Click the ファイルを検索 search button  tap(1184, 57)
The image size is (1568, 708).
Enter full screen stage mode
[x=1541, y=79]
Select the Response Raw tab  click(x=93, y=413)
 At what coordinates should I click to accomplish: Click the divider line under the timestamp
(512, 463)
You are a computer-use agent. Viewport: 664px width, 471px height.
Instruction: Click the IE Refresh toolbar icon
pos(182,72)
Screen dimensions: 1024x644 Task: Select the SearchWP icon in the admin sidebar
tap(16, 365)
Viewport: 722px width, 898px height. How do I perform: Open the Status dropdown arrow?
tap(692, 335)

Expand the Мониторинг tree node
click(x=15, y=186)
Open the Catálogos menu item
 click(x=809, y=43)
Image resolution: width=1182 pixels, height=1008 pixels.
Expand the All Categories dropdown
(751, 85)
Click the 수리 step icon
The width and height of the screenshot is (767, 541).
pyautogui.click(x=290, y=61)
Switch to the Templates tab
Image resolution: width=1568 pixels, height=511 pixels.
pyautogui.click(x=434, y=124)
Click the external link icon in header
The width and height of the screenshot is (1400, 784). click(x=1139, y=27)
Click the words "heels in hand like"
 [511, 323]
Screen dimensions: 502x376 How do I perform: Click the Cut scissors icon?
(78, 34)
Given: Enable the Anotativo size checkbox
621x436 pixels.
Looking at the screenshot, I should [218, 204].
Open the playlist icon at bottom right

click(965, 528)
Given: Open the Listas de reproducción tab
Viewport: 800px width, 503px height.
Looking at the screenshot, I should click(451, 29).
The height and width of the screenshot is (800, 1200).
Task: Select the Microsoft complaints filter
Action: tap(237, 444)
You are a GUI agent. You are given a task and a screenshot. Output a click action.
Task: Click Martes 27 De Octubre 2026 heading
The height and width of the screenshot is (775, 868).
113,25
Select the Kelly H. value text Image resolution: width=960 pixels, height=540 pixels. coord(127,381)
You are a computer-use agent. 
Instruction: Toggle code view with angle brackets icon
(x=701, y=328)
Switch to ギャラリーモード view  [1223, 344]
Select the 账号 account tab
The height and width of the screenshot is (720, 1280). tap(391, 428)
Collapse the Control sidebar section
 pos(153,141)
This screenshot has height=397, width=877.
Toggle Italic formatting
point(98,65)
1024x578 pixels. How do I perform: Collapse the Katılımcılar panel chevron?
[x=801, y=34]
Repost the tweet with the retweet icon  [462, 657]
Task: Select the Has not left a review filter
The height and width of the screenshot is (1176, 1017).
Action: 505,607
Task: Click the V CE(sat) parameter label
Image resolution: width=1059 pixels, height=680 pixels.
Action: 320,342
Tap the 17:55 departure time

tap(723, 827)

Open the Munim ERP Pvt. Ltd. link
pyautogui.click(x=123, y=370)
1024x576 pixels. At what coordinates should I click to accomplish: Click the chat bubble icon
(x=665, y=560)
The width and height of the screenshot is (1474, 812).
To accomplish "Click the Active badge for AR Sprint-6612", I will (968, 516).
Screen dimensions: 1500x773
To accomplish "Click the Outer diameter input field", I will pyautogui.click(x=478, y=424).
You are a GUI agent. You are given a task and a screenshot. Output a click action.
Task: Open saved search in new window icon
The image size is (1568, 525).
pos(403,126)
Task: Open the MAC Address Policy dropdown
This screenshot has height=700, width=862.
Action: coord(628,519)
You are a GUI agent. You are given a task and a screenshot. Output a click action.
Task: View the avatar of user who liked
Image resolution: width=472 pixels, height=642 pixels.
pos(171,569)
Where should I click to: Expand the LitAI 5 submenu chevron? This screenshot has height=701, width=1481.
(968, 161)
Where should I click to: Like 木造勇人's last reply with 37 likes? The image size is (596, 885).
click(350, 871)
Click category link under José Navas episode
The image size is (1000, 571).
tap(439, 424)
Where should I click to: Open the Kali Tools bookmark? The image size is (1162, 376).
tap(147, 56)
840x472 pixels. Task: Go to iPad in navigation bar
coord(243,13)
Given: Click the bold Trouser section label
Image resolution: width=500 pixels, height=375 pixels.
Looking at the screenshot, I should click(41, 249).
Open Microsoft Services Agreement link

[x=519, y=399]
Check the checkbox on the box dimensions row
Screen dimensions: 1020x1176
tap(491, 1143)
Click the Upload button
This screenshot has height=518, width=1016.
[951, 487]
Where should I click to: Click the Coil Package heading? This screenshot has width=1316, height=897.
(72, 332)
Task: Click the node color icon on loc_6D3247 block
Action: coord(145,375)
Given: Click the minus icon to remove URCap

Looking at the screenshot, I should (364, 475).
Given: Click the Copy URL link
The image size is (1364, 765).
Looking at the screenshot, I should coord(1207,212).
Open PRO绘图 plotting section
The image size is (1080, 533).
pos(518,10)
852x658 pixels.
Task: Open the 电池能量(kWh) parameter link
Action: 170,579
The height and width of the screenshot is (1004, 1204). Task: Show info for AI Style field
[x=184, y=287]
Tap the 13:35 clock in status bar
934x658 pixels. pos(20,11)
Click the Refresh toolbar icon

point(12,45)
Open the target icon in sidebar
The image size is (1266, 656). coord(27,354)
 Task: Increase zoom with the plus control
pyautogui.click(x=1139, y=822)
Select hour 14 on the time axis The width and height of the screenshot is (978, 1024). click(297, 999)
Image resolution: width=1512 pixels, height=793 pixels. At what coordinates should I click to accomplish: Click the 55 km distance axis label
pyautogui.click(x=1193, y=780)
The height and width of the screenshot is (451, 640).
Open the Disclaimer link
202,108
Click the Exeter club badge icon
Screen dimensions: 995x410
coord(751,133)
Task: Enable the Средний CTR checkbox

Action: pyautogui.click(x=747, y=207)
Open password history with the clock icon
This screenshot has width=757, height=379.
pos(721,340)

REQUIRED WORK - Of the entries above, transcribe exactly those lines that fall between the line containing "The height and width of the screenshot is (451, 640)." and the line containing "Open password history with the clock icon", together with those two lines.

EXERCISE OUTPUT -
The height and width of the screenshot is (451, 640).
Open the Disclaimer link
202,108
Click the Exeter club badge icon
Screen dimensions: 995x410
coord(751,133)
Task: Enable the Средний CTR checkbox

Action: pyautogui.click(x=747, y=207)
Open password history with the clock icon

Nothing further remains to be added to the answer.